*** Listed entries ***

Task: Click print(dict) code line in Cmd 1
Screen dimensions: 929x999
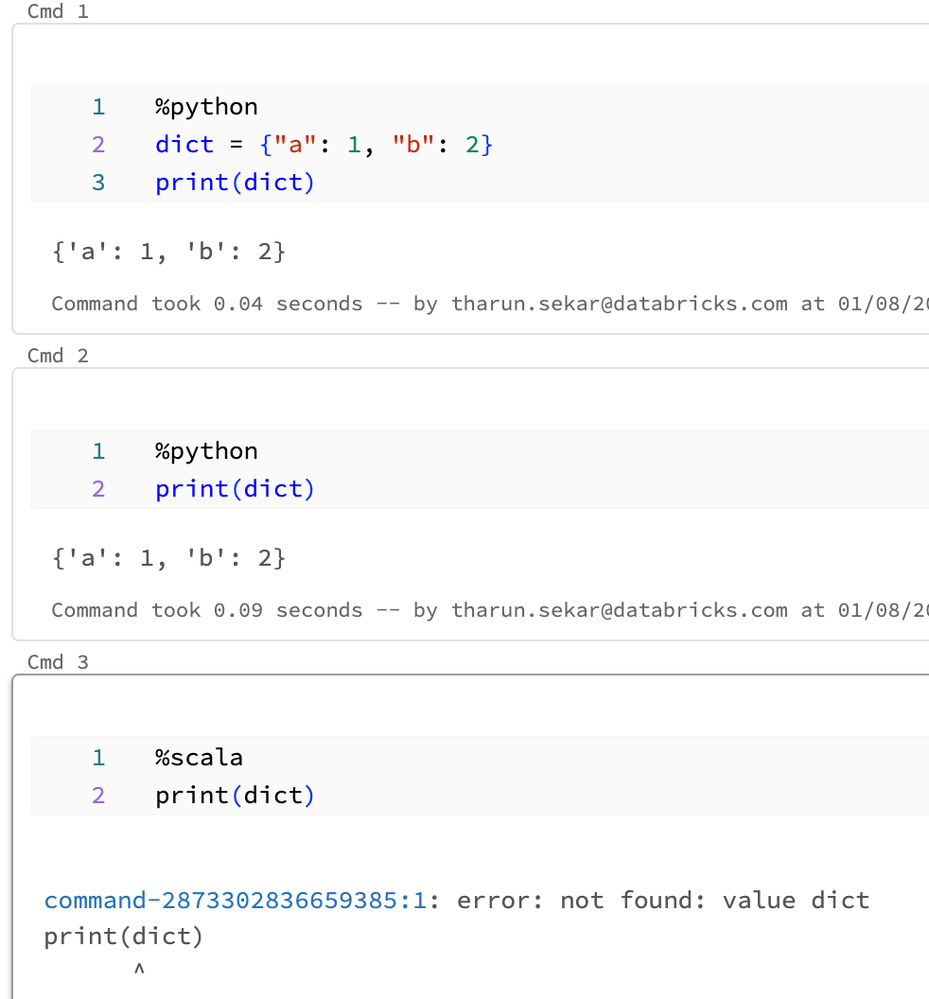Action: coord(234,183)
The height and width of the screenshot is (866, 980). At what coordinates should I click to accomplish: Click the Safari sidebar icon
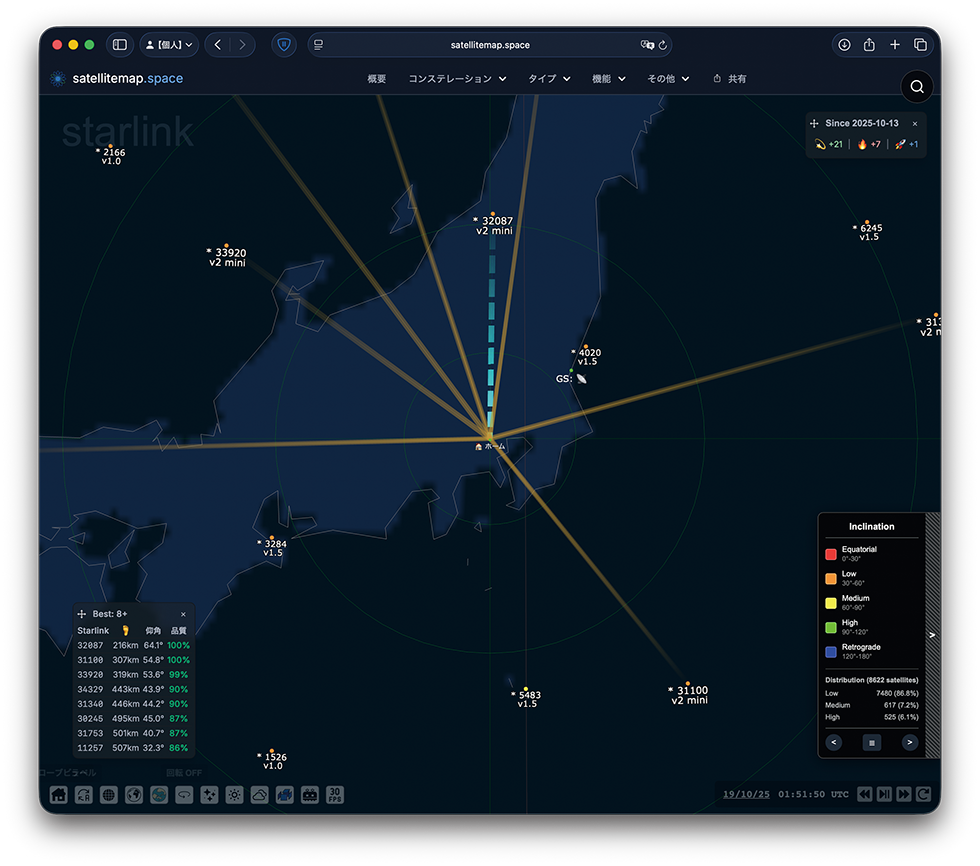(120, 45)
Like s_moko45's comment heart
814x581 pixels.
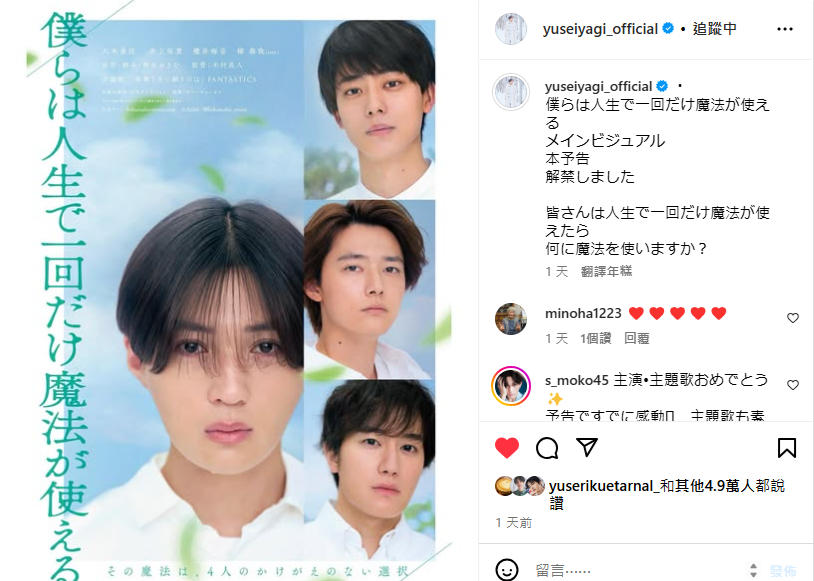pyautogui.click(x=792, y=385)
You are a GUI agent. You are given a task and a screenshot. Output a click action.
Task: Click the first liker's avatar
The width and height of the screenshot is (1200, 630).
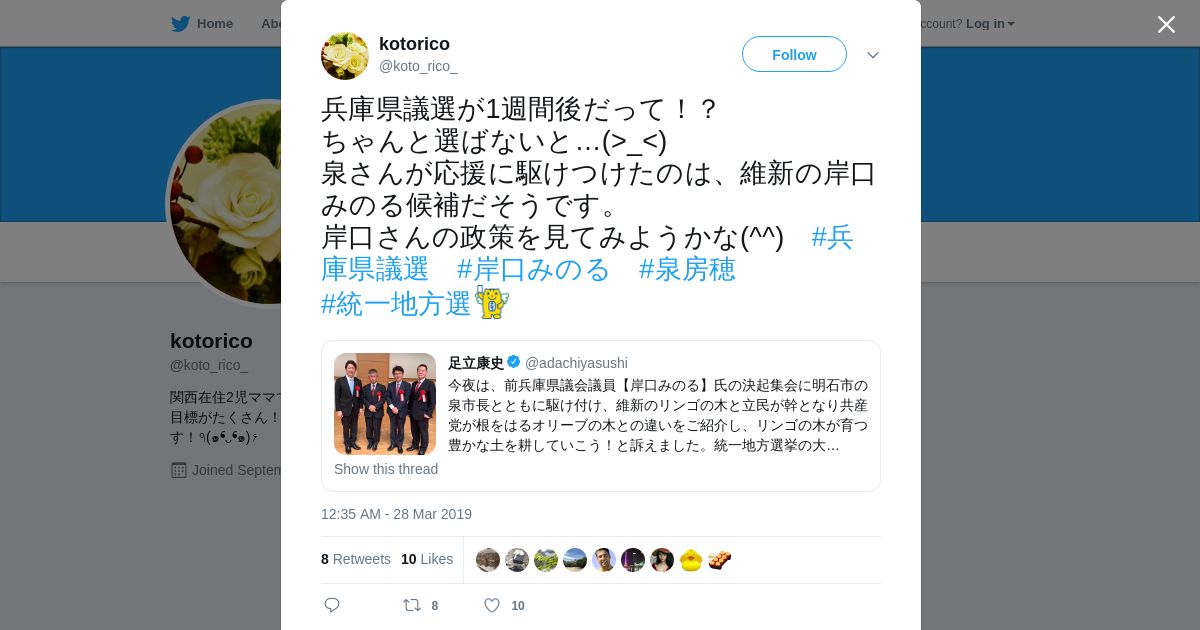point(488,560)
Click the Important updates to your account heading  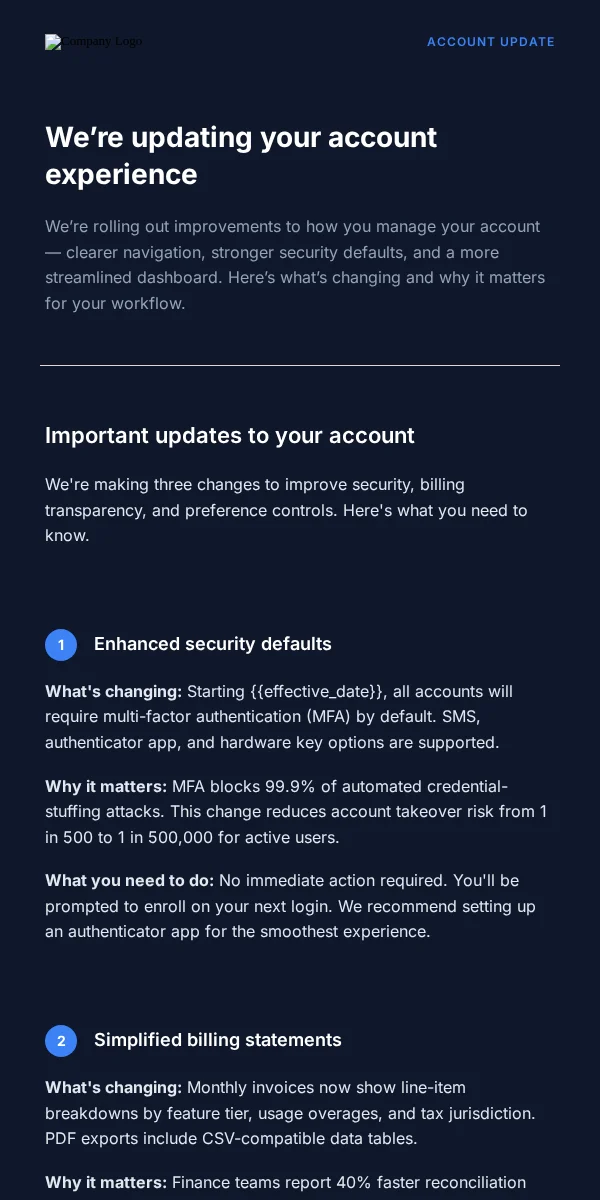(230, 436)
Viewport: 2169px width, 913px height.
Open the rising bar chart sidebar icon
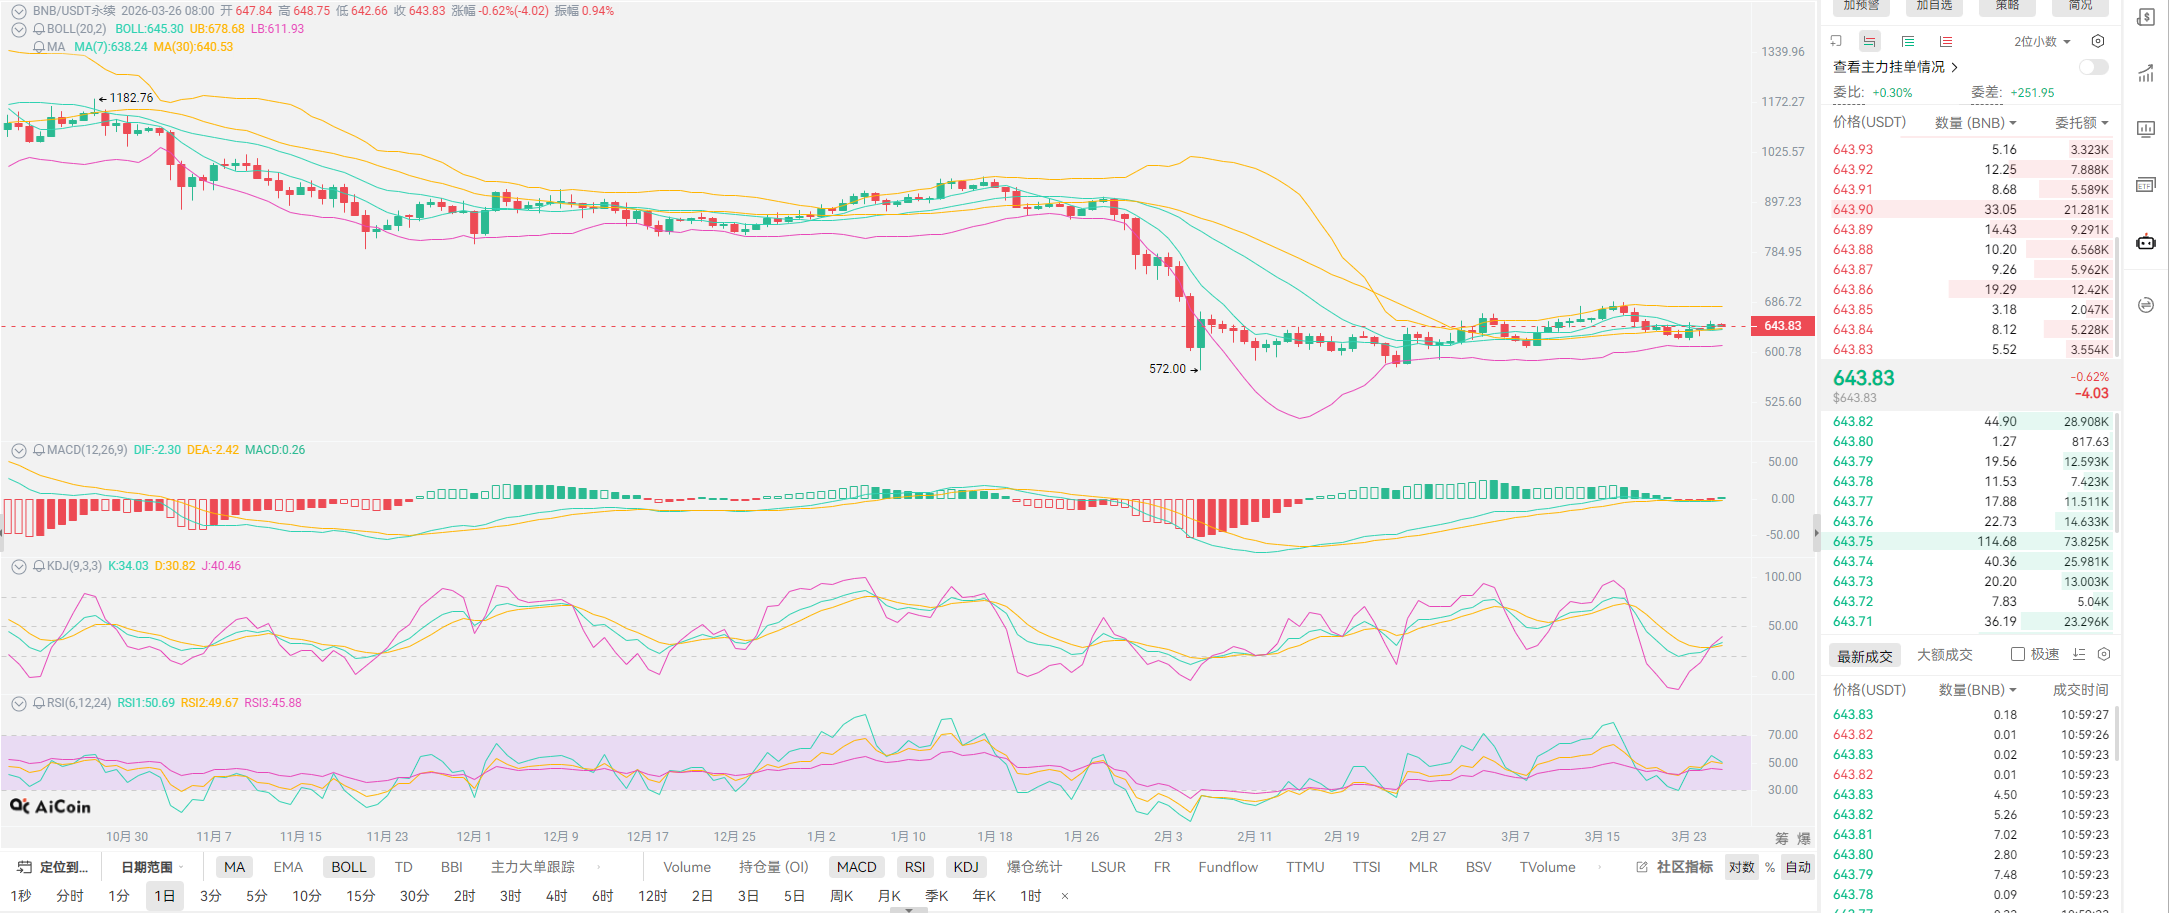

*** End of Listed entries ***

Give back exactly the run of lines that opens the material above and ends at the line with "Like s_moko45's comment heart". Omit the pictures.

Task: Click print(dict) code line in Cmd 1
Screen dimensions: 929x999
Action: coord(234,183)
The height and width of the screenshot is (866, 980). At what coordinates should I click to accomplish: Click the Safari sidebar icon
(120, 45)
Like s_moko45's comment heart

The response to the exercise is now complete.